◆ WORK TO DO: Return, word for word, the stretch of the entries from the start through the line containing "(1261, 801)".

◆ EXERCISE MATERIAL:
^^^^^^^^^^^^^^^^

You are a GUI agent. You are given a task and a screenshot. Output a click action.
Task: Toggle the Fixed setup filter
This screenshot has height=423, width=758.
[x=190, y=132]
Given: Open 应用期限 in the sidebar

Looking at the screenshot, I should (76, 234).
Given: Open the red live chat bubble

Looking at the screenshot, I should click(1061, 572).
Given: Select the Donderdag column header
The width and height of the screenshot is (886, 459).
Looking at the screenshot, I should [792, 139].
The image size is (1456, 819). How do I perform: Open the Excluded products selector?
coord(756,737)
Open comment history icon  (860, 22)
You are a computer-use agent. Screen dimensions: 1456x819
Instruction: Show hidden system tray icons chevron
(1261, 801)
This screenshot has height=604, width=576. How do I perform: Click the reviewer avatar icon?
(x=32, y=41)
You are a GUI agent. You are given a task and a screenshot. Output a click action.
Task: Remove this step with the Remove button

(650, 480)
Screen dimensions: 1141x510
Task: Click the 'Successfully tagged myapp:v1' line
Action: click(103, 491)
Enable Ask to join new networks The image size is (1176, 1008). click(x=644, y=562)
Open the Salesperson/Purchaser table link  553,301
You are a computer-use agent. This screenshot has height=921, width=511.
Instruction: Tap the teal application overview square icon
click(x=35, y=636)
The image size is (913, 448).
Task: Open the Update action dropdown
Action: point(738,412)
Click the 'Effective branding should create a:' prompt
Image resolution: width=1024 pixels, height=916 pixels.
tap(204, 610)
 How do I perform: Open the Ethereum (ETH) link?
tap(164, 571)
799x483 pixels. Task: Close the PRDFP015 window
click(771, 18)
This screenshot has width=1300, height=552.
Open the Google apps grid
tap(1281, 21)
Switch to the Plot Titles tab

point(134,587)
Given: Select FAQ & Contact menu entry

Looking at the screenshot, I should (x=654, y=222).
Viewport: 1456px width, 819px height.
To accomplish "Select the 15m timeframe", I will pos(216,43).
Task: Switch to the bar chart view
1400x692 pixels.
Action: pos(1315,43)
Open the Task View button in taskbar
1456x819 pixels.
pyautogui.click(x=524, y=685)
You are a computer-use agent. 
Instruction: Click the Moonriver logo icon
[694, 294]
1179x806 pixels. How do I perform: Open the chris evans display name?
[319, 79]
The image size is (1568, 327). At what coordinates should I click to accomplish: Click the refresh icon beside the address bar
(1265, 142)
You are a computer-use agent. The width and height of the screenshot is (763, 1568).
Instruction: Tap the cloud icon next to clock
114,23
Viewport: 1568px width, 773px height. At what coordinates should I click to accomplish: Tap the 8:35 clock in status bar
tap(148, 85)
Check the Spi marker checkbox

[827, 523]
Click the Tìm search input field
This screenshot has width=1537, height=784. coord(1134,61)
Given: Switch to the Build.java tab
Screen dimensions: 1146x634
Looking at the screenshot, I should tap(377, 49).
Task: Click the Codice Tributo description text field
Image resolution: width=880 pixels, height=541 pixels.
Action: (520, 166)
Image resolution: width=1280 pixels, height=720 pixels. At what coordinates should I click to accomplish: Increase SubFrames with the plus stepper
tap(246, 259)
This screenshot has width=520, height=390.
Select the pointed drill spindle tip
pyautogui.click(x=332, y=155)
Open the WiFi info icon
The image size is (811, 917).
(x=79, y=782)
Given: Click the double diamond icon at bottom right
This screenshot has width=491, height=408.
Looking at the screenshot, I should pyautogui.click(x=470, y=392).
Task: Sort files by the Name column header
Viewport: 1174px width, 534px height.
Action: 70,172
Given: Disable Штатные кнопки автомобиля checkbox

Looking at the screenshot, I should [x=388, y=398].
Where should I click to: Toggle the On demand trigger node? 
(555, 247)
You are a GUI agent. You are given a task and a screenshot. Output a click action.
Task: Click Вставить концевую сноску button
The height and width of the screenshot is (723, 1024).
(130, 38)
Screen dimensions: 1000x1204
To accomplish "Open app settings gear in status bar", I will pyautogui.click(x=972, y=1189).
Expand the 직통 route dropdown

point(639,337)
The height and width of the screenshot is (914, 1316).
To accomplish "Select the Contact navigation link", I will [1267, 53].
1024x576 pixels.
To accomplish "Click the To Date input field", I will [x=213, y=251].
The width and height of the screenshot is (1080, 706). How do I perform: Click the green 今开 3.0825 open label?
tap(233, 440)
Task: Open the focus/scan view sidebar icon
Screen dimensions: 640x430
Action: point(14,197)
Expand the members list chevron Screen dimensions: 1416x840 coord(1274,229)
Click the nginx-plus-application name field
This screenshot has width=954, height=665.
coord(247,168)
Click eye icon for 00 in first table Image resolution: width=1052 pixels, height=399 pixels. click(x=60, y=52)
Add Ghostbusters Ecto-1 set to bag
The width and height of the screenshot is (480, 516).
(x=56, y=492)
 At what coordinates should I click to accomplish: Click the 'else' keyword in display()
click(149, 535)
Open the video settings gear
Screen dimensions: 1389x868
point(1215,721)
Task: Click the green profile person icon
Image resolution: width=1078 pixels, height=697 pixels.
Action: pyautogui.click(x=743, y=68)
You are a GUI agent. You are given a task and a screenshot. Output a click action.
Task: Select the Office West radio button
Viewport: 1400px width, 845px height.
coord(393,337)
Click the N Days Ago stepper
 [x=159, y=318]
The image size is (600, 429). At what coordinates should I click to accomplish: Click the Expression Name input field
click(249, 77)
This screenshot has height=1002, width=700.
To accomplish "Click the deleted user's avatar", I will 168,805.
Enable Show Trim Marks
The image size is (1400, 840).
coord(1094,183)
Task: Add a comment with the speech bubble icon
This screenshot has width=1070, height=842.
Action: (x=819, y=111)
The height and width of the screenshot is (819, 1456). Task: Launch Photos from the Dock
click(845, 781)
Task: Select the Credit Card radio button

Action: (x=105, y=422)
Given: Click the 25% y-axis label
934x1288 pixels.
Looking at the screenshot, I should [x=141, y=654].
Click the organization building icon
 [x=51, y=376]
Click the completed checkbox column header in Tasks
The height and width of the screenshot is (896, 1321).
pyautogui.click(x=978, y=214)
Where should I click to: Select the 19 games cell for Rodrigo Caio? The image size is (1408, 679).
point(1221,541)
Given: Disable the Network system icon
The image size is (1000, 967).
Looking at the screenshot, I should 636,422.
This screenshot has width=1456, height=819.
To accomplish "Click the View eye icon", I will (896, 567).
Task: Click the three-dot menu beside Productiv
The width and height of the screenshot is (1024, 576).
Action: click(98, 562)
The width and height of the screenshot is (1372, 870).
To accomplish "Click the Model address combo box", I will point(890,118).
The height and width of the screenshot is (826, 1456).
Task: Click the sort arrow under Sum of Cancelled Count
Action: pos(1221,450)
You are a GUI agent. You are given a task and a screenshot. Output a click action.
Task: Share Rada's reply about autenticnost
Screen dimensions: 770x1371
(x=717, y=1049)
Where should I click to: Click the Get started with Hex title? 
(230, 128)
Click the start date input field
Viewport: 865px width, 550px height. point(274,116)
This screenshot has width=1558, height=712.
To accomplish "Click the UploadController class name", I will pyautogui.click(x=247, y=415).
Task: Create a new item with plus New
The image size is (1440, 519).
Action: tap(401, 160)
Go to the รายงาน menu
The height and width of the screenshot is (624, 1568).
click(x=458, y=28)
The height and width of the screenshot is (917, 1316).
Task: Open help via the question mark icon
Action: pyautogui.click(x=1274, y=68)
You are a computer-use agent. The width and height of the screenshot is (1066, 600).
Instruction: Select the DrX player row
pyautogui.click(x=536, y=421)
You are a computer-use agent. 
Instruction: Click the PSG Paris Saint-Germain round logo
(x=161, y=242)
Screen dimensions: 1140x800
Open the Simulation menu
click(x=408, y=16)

^^^^^^^^^^^^^^^^

◆ WORKED ANSWER:
You are a GUI agent. You are given a task and a screenshot. Output a click action.
Task: Toggle the Fixed setup filter
This screenshot has height=423, width=758.
[x=190, y=132]
Given: Open 应用期限 in the sidebar

Looking at the screenshot, I should (76, 234).
Given: Open the red live chat bubble

Looking at the screenshot, I should click(1061, 572).
Given: Select the Donderdag column header
The width and height of the screenshot is (886, 459).
Looking at the screenshot, I should [792, 139].
The image size is (1456, 819). How do I perform: Open the Excluded products selector?
coord(756,737)
Open comment history icon  (860, 22)
You are a computer-use agent. Screen dimensions: 1456x819
Instruction: Show hidden system tray icons chevron
(1261, 801)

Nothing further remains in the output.